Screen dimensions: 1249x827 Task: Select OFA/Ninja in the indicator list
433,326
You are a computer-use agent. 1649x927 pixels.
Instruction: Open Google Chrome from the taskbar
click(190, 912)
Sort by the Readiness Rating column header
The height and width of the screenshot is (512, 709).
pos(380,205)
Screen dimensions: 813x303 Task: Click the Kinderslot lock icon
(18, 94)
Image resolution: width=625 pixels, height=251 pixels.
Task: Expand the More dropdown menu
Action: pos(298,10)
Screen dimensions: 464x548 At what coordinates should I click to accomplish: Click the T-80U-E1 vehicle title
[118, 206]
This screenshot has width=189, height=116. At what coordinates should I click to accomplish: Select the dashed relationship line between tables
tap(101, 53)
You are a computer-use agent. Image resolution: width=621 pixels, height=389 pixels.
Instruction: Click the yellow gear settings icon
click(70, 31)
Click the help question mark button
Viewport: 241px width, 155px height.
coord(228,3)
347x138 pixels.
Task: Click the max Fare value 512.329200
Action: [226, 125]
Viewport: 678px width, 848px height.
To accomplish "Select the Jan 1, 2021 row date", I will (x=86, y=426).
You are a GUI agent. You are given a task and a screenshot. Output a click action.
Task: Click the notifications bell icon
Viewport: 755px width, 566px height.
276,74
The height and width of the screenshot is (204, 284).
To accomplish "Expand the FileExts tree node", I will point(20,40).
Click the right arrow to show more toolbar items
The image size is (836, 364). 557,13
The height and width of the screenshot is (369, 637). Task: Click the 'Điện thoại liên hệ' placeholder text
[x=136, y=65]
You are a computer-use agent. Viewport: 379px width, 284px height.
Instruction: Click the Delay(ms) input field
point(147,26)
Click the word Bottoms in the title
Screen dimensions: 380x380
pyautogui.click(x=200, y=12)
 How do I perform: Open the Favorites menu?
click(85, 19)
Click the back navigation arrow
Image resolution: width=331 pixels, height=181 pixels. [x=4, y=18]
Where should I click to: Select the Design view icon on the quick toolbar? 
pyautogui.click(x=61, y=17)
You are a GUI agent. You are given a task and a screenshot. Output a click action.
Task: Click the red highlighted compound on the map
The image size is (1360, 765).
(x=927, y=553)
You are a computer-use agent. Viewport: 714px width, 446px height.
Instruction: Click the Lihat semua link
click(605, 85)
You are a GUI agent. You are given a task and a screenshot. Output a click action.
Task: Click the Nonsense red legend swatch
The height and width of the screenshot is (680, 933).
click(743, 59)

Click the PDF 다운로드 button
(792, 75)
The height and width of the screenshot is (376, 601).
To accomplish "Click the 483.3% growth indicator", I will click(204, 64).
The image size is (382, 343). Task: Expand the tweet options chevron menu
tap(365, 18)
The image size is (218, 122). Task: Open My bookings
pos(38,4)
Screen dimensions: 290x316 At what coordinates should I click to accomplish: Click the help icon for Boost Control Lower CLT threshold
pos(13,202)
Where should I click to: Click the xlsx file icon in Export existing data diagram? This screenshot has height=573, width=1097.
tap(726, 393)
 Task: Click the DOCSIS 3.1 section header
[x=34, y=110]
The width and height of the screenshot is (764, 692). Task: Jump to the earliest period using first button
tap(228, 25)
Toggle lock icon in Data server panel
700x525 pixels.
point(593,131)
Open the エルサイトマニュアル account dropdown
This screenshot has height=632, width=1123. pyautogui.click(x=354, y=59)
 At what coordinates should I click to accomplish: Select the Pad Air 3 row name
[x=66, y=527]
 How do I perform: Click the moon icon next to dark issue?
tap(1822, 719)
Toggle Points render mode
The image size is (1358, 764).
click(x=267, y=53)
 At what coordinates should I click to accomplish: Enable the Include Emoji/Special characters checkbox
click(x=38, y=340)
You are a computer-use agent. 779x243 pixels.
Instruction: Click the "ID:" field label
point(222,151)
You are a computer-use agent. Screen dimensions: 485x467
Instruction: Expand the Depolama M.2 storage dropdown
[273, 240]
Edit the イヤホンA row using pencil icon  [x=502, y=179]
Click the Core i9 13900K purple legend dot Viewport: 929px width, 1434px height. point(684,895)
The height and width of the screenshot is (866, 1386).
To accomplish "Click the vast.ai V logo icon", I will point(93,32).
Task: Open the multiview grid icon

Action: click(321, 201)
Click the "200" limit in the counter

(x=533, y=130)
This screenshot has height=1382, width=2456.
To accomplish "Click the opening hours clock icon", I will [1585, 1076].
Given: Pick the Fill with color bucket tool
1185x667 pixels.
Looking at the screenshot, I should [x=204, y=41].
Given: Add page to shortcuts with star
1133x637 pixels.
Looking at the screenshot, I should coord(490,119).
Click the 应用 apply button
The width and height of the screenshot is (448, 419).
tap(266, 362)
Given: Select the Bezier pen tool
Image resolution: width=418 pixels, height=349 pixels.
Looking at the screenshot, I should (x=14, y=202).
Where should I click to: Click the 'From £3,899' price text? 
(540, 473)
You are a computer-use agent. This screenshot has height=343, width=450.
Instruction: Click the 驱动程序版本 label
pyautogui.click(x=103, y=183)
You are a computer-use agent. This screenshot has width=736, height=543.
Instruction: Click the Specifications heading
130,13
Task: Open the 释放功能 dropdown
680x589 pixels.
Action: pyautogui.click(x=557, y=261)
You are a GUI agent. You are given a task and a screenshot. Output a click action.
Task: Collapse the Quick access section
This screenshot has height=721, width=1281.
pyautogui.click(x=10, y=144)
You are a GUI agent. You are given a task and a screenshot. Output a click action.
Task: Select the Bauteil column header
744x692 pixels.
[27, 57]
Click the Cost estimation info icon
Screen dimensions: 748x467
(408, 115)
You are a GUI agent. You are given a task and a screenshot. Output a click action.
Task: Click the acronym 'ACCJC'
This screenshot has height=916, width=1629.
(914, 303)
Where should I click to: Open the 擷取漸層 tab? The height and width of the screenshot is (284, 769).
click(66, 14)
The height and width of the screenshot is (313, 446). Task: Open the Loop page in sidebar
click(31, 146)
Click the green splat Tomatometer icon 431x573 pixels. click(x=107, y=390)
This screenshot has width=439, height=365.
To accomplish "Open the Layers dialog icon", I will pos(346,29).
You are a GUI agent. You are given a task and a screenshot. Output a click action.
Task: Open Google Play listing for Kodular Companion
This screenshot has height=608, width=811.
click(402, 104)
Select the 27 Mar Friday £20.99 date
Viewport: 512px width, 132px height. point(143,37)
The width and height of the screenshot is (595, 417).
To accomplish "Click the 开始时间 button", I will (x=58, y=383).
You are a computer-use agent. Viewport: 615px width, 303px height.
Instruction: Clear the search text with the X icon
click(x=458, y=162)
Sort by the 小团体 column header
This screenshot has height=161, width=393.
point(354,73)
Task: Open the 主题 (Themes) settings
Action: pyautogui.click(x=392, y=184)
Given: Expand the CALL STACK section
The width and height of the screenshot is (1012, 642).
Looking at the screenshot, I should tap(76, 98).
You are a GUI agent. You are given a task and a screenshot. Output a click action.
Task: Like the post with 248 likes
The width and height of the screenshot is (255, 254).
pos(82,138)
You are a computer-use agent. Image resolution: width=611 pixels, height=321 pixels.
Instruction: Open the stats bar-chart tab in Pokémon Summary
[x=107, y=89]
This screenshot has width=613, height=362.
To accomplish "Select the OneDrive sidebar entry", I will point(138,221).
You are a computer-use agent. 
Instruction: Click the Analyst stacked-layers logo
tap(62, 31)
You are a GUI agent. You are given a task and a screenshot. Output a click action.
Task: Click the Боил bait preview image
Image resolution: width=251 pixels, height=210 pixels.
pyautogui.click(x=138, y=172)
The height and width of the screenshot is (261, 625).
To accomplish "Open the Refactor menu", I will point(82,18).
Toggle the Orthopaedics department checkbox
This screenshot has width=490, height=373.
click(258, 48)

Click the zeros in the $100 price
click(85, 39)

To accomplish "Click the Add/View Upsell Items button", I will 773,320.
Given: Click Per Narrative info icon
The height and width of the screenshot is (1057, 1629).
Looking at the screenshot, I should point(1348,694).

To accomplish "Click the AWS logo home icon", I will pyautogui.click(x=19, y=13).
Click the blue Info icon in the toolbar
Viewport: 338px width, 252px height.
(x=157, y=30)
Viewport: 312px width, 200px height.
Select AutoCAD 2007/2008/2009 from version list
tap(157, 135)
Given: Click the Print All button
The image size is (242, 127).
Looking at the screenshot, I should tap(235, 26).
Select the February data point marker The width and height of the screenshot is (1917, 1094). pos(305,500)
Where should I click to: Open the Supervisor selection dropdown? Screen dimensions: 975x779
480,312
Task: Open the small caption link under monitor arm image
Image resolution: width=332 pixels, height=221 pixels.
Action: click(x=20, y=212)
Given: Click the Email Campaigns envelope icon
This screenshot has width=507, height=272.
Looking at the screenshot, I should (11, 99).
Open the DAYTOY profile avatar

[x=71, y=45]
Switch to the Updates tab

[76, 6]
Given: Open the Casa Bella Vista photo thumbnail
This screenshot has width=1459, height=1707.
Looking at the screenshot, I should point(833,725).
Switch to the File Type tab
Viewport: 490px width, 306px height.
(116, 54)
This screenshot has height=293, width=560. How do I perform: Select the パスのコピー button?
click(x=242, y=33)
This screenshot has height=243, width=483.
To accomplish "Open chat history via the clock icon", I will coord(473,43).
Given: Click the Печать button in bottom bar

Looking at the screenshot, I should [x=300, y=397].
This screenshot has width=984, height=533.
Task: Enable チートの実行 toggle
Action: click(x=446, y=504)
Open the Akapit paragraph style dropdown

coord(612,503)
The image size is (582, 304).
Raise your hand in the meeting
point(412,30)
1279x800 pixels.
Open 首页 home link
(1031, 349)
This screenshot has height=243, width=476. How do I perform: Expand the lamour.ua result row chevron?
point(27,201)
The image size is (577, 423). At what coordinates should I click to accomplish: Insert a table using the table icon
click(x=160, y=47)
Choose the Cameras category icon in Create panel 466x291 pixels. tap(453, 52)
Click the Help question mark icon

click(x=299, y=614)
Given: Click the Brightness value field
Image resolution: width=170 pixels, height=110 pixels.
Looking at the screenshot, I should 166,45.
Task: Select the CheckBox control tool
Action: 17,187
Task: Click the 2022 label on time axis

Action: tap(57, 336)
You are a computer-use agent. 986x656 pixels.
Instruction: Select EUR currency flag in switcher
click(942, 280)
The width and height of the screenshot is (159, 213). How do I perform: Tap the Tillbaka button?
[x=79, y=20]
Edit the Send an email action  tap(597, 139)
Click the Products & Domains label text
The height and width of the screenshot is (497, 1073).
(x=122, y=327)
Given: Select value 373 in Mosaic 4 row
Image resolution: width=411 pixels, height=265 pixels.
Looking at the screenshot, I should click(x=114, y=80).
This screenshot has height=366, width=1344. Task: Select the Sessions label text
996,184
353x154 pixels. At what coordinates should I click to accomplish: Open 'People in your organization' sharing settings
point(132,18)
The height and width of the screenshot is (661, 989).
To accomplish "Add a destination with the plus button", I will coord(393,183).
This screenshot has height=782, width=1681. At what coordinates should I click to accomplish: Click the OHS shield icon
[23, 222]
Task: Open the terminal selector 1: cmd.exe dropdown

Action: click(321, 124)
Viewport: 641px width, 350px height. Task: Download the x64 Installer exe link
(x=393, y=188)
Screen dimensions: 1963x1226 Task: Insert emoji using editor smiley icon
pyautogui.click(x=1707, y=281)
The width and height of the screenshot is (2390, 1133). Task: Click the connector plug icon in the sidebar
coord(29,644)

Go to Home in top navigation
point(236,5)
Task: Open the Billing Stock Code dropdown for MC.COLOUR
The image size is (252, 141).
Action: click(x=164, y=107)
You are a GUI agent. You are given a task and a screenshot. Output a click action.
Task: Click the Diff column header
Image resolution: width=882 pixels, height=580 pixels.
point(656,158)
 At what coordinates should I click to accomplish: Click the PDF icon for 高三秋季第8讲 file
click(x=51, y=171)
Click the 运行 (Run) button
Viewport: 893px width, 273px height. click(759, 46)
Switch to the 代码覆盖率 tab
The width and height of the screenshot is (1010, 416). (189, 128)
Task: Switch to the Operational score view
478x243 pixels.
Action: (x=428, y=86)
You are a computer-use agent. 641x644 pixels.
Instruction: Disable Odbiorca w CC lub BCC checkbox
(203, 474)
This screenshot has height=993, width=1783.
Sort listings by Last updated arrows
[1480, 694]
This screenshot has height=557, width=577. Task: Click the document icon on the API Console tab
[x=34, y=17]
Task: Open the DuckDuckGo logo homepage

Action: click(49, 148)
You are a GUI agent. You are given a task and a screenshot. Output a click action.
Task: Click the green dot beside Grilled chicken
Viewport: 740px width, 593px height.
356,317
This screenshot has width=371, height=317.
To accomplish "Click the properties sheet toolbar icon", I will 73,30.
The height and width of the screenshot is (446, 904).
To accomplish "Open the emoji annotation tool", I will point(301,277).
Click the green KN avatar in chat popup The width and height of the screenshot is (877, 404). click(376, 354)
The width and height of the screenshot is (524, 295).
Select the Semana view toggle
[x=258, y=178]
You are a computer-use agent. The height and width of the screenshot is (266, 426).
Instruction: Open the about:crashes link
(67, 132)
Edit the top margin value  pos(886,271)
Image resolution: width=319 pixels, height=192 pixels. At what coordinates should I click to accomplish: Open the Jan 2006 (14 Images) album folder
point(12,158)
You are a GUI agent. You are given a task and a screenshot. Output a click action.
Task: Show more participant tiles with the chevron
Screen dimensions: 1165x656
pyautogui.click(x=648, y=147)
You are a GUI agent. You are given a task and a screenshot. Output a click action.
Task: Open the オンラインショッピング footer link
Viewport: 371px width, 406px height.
■ ■ ■ ■
Repeat everything in the records from the line containing "Click the right" down to the line containing "point(147,26)", both of those lines included.

* **Written solution**:
Click the right arrow to show more toolbar items
The image size is (836, 364). 557,13
The height and width of the screenshot is (369, 637). Task: Click the 'Điện thoại liên hệ' placeholder text
[x=136, y=65]
You are a computer-use agent. Viewport: 379px width, 284px height.
Instruction: Click the Delay(ms) input field
point(147,26)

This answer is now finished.